• **Problem statement**
Would you restate, exactly as they appear, the lines from the one containing "Toggle the eye" through the end of the data below?

═════ Records for the exercise

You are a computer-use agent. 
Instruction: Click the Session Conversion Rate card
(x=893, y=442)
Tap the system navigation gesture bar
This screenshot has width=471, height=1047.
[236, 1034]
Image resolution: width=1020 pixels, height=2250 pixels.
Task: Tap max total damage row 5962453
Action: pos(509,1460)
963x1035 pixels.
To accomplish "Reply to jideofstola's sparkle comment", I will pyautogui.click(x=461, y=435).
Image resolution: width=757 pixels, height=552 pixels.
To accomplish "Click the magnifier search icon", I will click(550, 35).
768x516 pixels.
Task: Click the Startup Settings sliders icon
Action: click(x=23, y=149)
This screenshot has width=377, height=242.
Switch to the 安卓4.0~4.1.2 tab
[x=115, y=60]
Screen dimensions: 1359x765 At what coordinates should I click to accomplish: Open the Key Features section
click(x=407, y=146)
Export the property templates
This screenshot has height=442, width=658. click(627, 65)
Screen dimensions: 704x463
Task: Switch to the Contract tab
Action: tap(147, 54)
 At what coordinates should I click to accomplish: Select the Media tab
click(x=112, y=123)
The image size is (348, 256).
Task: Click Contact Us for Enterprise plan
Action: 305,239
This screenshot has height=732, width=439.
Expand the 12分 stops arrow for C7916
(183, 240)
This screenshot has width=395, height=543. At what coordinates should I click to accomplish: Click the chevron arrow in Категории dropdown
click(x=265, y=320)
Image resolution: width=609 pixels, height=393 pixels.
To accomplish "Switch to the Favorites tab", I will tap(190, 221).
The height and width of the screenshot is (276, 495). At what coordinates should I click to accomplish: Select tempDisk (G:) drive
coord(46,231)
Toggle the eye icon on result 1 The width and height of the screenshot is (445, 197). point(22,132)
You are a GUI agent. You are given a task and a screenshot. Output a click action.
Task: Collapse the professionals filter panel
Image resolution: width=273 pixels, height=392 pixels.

══════════

• **Answer section**
Toggle the eye icon on result 1 The width and height of the screenshot is (445, 197). point(22,132)
You are a GUI agent. You are given a task and a screenshot. Output a click action.
Task: Collapse the professionals filter panel
Image resolution: width=273 pixels, height=392 pixels.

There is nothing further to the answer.